TASK >> Your output must match the records exactly, line for line.

------------------------------

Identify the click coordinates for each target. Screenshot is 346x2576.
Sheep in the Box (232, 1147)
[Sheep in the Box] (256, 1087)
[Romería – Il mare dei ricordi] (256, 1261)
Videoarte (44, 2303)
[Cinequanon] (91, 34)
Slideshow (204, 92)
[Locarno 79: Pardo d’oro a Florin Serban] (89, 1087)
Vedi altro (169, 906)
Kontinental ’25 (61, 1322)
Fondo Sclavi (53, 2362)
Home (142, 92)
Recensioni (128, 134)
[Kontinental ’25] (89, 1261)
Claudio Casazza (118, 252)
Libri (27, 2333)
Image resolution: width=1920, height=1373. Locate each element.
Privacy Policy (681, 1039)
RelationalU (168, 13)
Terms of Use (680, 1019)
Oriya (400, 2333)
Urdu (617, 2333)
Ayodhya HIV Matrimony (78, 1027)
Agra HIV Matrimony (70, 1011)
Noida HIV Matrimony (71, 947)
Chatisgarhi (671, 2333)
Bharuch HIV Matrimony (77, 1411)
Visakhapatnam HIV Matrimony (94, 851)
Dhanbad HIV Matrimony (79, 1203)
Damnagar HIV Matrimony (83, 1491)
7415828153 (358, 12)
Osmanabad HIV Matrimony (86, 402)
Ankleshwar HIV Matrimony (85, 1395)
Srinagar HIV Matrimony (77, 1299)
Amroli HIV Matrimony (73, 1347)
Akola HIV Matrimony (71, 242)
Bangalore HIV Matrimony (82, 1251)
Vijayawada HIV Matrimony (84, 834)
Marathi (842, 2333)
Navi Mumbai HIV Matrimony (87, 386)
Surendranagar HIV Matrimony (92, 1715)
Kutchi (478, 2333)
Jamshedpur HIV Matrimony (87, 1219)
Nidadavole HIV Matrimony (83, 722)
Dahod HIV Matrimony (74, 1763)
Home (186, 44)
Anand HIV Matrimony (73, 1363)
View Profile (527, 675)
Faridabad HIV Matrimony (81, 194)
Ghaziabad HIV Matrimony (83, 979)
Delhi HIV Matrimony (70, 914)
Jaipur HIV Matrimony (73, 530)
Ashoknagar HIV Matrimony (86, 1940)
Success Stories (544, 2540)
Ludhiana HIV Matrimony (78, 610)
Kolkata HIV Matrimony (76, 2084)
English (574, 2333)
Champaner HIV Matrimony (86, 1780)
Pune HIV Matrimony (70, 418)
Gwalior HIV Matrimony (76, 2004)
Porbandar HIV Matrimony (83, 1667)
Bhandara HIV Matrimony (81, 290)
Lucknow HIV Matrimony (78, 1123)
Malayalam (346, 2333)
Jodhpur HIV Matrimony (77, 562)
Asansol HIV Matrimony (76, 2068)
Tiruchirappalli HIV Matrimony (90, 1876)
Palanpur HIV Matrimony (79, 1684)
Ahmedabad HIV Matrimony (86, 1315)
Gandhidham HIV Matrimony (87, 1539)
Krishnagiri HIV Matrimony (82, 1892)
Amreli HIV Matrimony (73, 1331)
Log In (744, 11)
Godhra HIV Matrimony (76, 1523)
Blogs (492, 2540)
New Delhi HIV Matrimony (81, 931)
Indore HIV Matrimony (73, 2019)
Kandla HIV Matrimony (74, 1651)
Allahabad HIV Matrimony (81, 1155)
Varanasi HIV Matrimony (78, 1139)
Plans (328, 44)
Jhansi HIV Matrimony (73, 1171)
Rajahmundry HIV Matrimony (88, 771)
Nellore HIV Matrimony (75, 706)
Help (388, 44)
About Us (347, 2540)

------------------------------

OUTPUT FOR THIS EXERCISE >>
Identify the click coordinates for each target. Screenshot is 346x2576.
Sheep in the Box (232, 1147)
[Sheep in the Box] (256, 1087)
[Romería – Il mare dei ricordi] (256, 1261)
Videoarte (44, 2303)
[Cinequanon] (91, 34)
Slideshow (204, 92)
[Locarno 79: Pardo d’oro a Florin Serban] (89, 1087)
Vedi altro (169, 906)
Kontinental ’25 (61, 1322)
Fondo Sclavi (53, 2362)
Home (142, 92)
Recensioni (128, 134)
[Kontinental ’25] (89, 1261)
Claudio Casazza (118, 252)
Libri (27, 2333)
Image resolution: width=1920, height=1373. Locate each element.
Privacy Policy (681, 1039)
RelationalU (168, 13)
Terms of Use (680, 1019)
Oriya (400, 2333)
Urdu (617, 2333)
Ayodhya HIV Matrimony (78, 1027)
Agra HIV Matrimony (70, 1011)
Noida HIV Matrimony (71, 947)
Chatisgarhi (671, 2333)
Bharuch HIV Matrimony (77, 1411)
Visakhapatnam HIV Matrimony (94, 851)
Dhanbad HIV Matrimony (79, 1203)
Damnagar HIV Matrimony (83, 1491)
7415828153 (358, 12)
Osmanabad HIV Matrimony (86, 402)
Ankleshwar HIV Matrimony (85, 1395)
Srinagar HIV Matrimony (77, 1299)
Amroli HIV Matrimony (73, 1347)
Akola HIV Matrimony (71, 242)
Bangalore HIV Matrimony (82, 1251)
Vijayawada HIV Matrimony (84, 834)
Marathi (842, 2333)
Navi Mumbai HIV Matrimony (87, 386)
Surendranagar HIV Matrimony (92, 1715)
Kutchi (478, 2333)
Jamshedpur HIV Matrimony (87, 1219)
Nidadavole HIV Matrimony (83, 722)
Dahod HIV Matrimony (74, 1763)
Home (186, 44)
Anand HIV Matrimony (73, 1363)
View Profile (527, 675)
Faridabad HIV Matrimony (81, 194)
Ghaziabad HIV Matrimony (83, 979)
Delhi HIV Matrimony (70, 914)
Jaipur HIV Matrimony (73, 530)
Ashoknagar HIV Matrimony (86, 1940)
Success Stories (544, 2540)
Ludhiana HIV Matrimony (78, 610)
Kolkata HIV Matrimony (76, 2084)
English (574, 2333)
Champaner HIV Matrimony (86, 1780)
Pune HIV Matrimony (70, 418)
Gwalior HIV Matrimony (76, 2004)
Porbandar HIV Matrimony (83, 1667)
Bhandara HIV Matrimony (81, 290)
Lucknow HIV Matrimony (78, 1123)
Malayalam (346, 2333)
Jodhpur HIV Matrimony (77, 562)
Asansol HIV Matrimony (76, 2068)
Tiruchirappalli HIV Matrimony (90, 1876)
Palanpur HIV Matrimony (79, 1684)
Ahmedabad HIV Matrimony (86, 1315)
Gandhidham HIV Matrimony (87, 1539)
Krishnagiri HIV Matrimony (82, 1892)
Amreli HIV Matrimony (73, 1331)
Log In (744, 11)
Godhra HIV Matrimony (76, 1523)
Blogs (492, 2540)
New Delhi HIV Matrimony (81, 931)
Indore HIV Matrimony (73, 2019)
Kandla HIV Matrimony (74, 1651)
Allahabad HIV Matrimony (81, 1155)
Varanasi HIV Matrimony (78, 1139)
Plans (328, 44)
Jhansi HIV Matrimony (73, 1171)
Rajahmundry HIV Matrimony (88, 771)
Nellore HIV Matrimony (75, 706)
Help (388, 44)
About Us (347, 2540)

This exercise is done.